Task goal> Tally the lines in the entries where the string "Given" appears, and write only the total.

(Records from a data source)
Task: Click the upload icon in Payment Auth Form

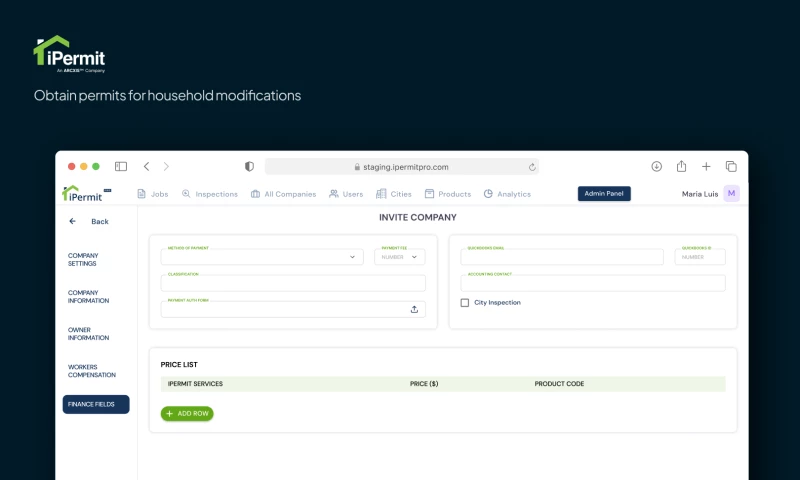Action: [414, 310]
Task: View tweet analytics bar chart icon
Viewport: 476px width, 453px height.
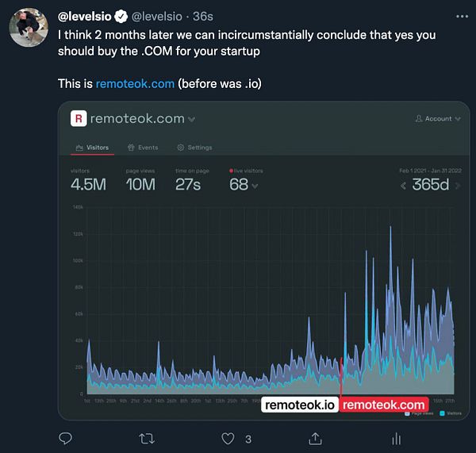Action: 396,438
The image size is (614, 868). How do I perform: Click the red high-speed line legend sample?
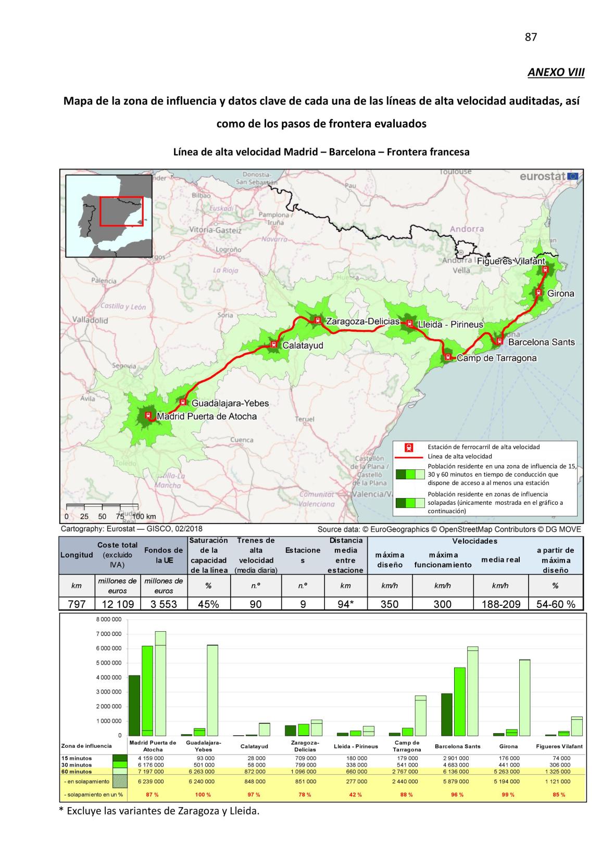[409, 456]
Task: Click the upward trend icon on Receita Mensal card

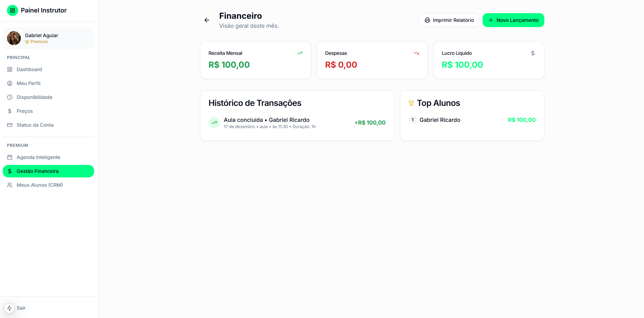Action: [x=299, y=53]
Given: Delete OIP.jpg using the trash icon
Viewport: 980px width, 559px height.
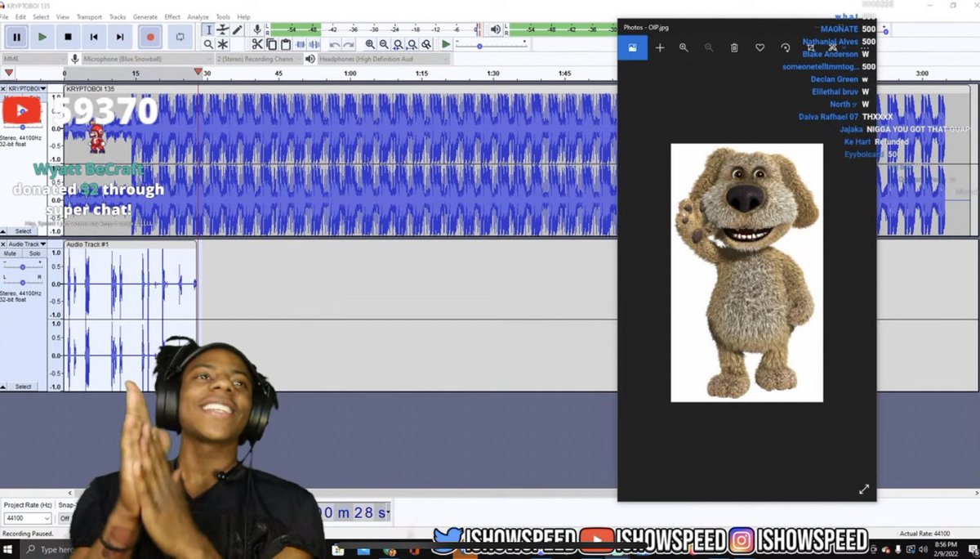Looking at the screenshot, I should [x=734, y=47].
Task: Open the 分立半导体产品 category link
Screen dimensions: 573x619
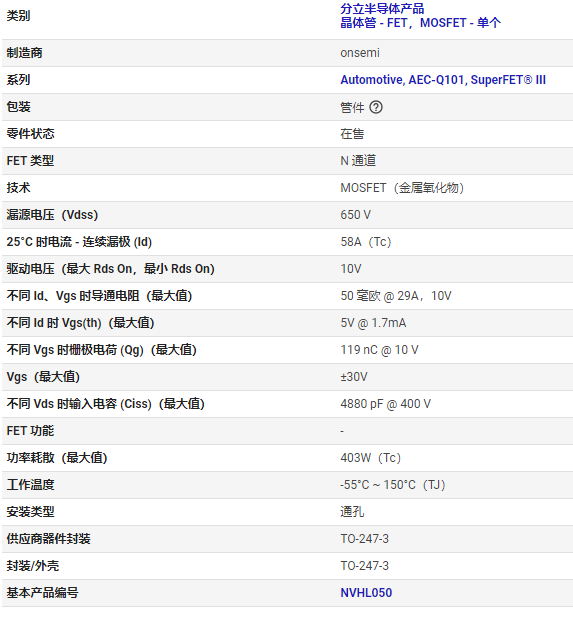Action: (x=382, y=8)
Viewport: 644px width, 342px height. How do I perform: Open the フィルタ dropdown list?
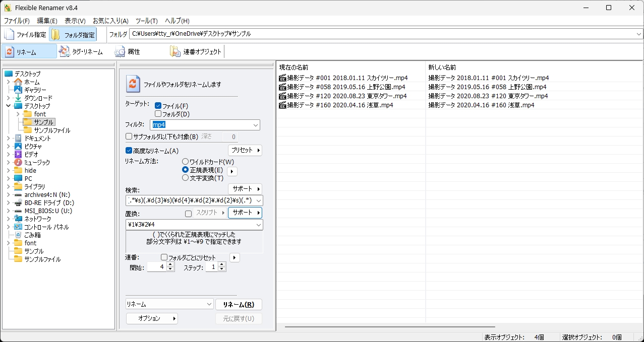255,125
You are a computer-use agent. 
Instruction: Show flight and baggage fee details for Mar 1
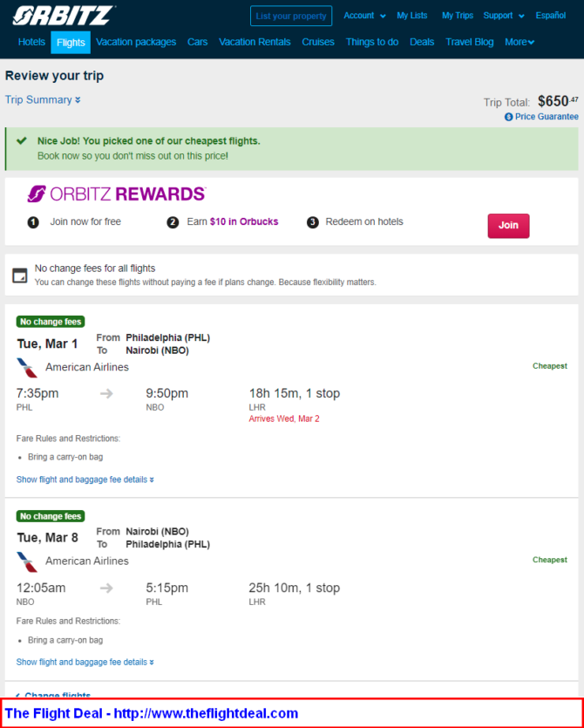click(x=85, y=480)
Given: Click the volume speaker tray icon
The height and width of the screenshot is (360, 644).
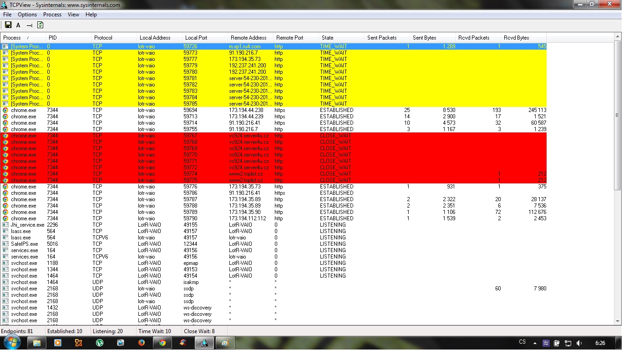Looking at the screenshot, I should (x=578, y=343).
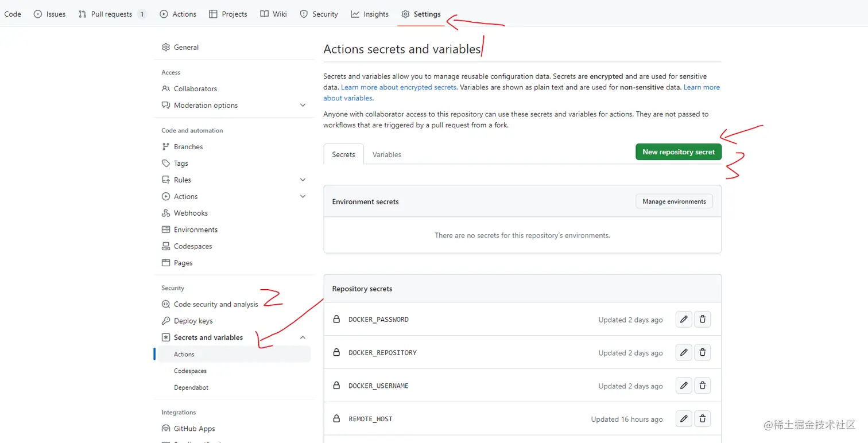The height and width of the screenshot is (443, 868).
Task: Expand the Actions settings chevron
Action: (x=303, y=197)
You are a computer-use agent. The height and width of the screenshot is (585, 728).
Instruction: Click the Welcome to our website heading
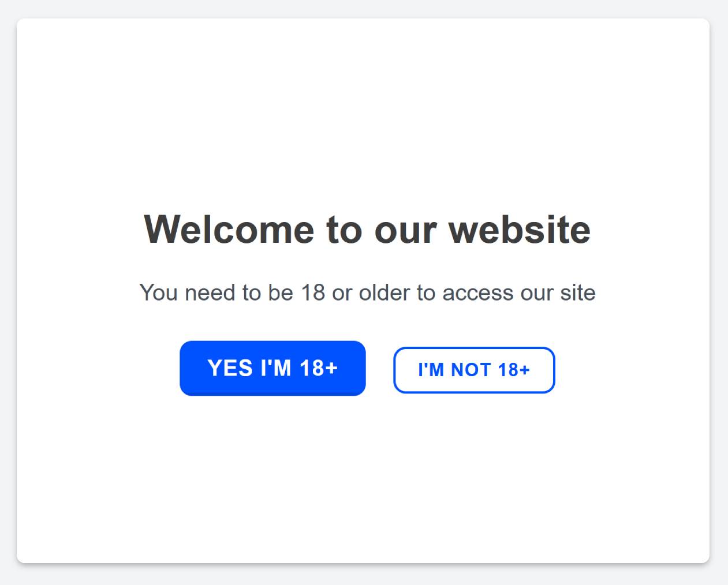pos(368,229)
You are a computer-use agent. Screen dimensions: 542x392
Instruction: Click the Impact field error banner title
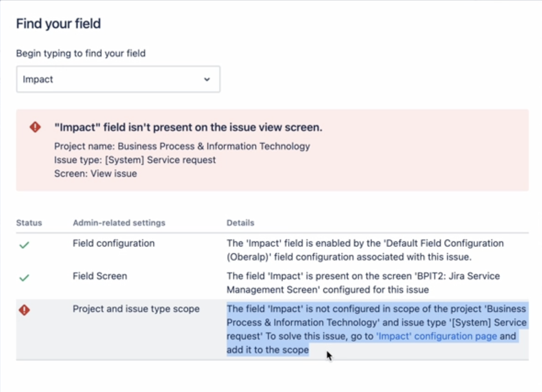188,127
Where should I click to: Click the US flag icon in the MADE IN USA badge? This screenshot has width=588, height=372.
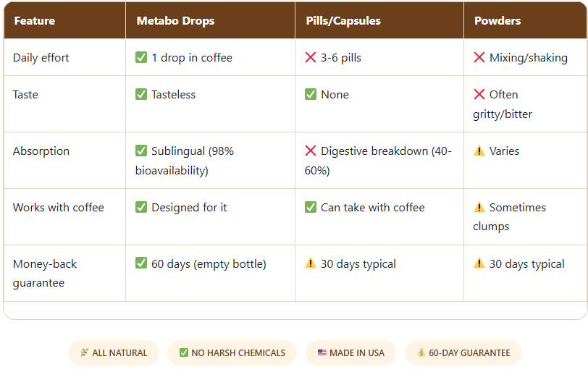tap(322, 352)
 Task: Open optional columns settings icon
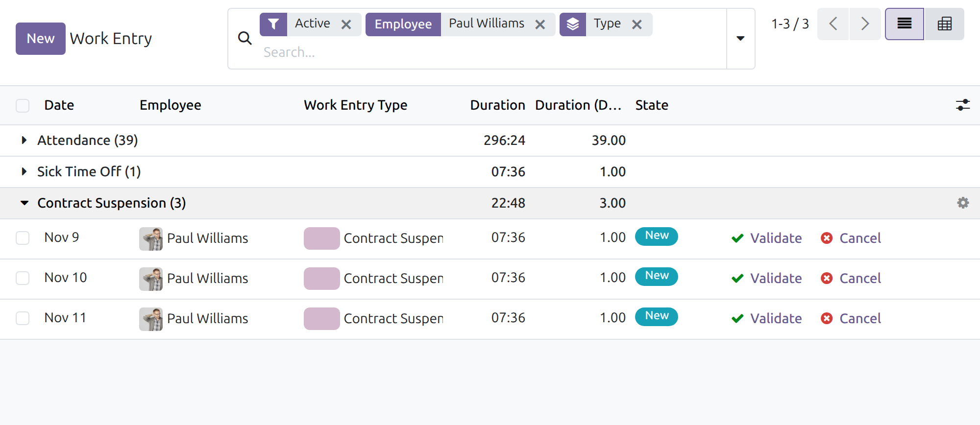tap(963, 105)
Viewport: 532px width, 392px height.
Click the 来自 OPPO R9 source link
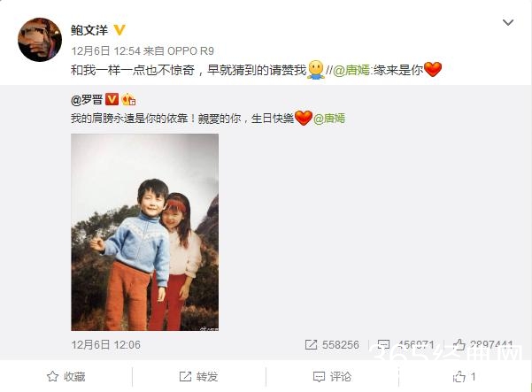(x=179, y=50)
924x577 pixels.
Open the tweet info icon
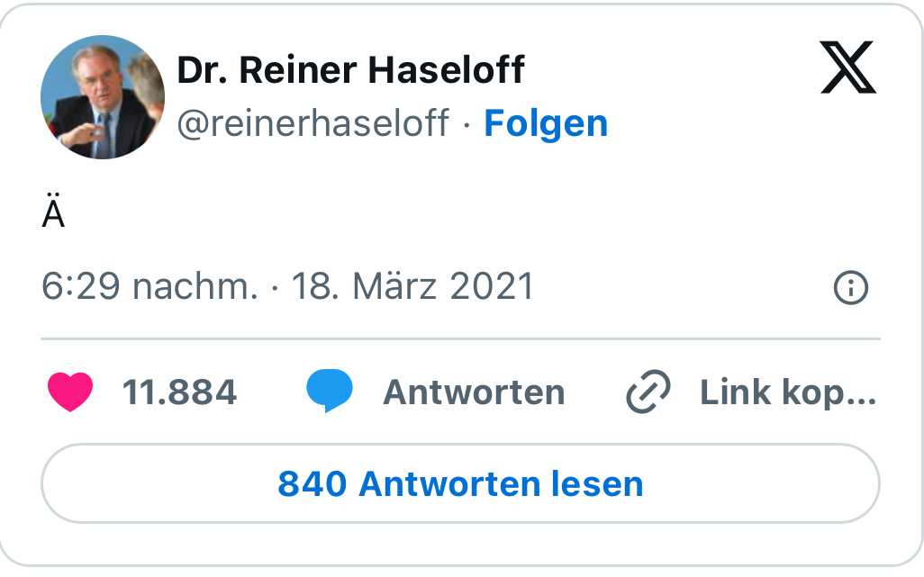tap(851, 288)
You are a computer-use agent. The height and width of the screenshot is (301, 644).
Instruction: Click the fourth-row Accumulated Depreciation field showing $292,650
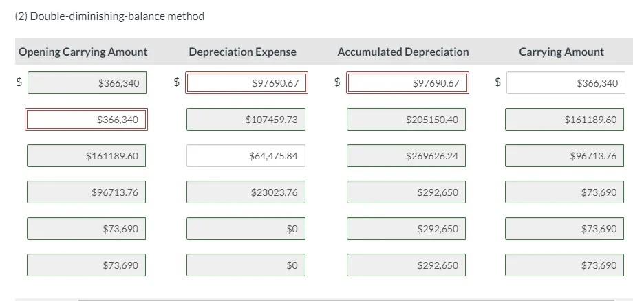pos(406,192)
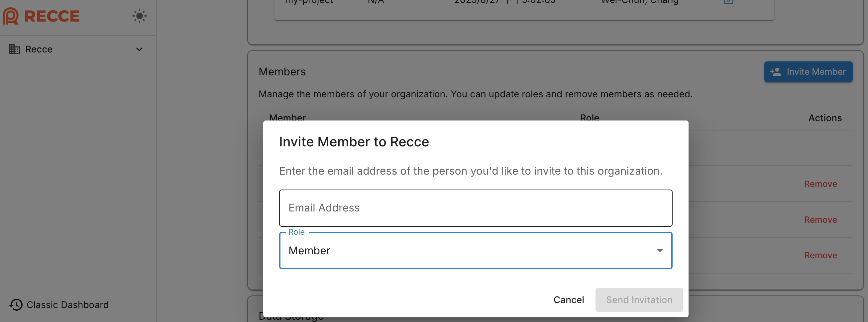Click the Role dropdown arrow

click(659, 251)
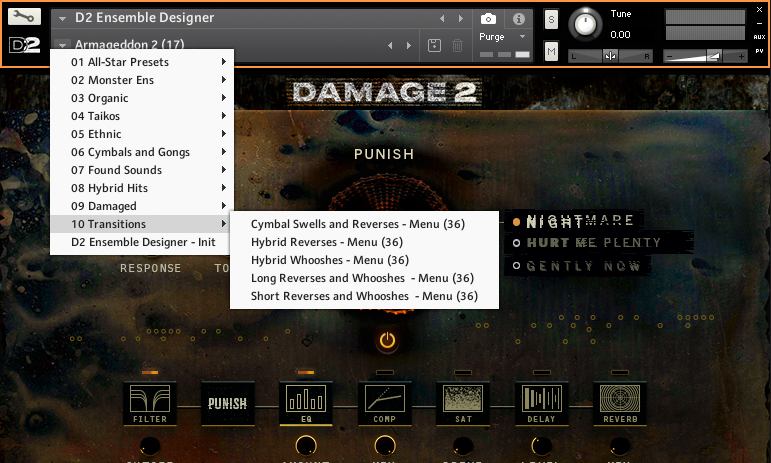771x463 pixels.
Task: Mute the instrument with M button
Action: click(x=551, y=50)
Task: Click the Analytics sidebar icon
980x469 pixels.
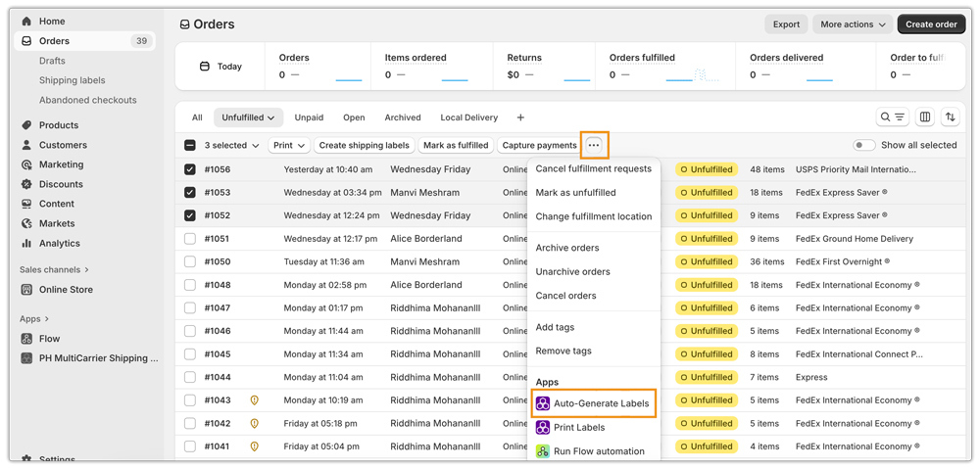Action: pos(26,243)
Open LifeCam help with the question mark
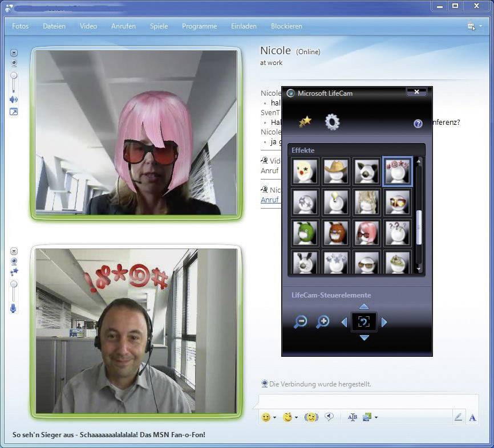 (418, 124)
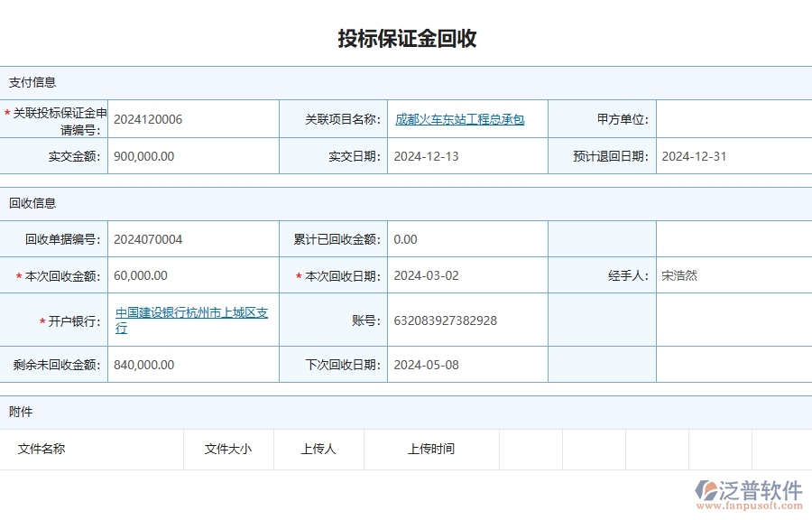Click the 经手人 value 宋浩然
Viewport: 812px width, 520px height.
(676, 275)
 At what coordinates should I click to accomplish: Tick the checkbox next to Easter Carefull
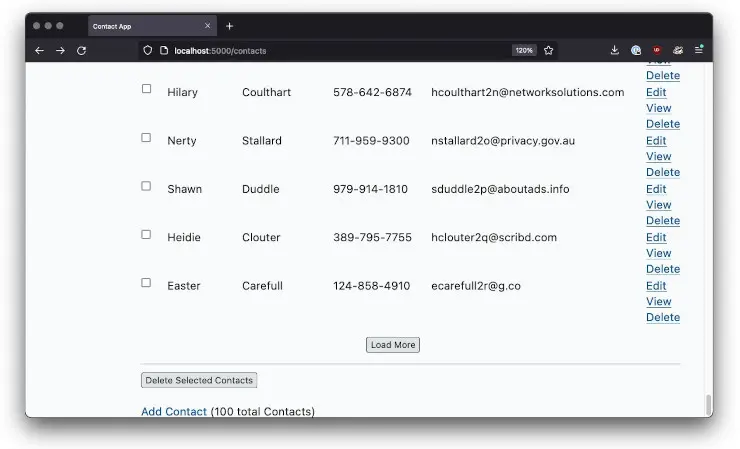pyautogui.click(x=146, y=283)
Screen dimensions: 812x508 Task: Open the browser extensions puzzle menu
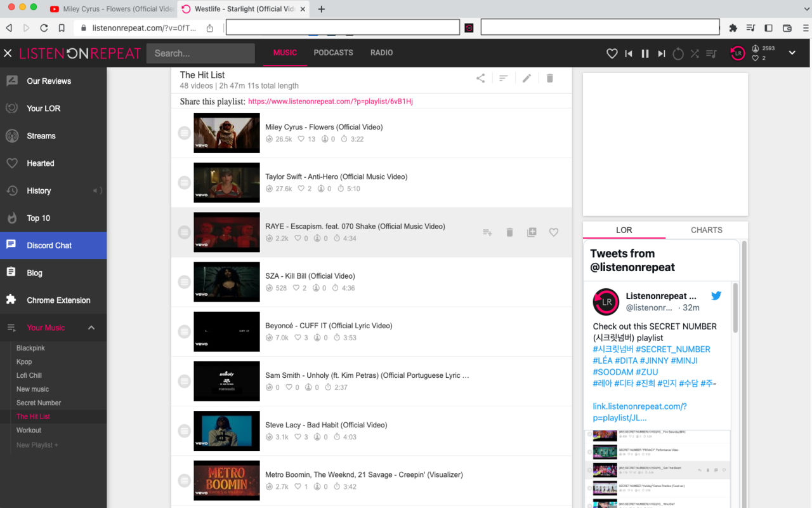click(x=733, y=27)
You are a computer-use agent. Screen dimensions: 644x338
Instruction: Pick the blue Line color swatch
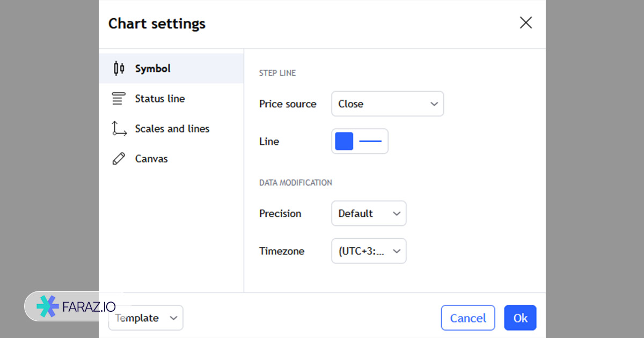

Task response> 2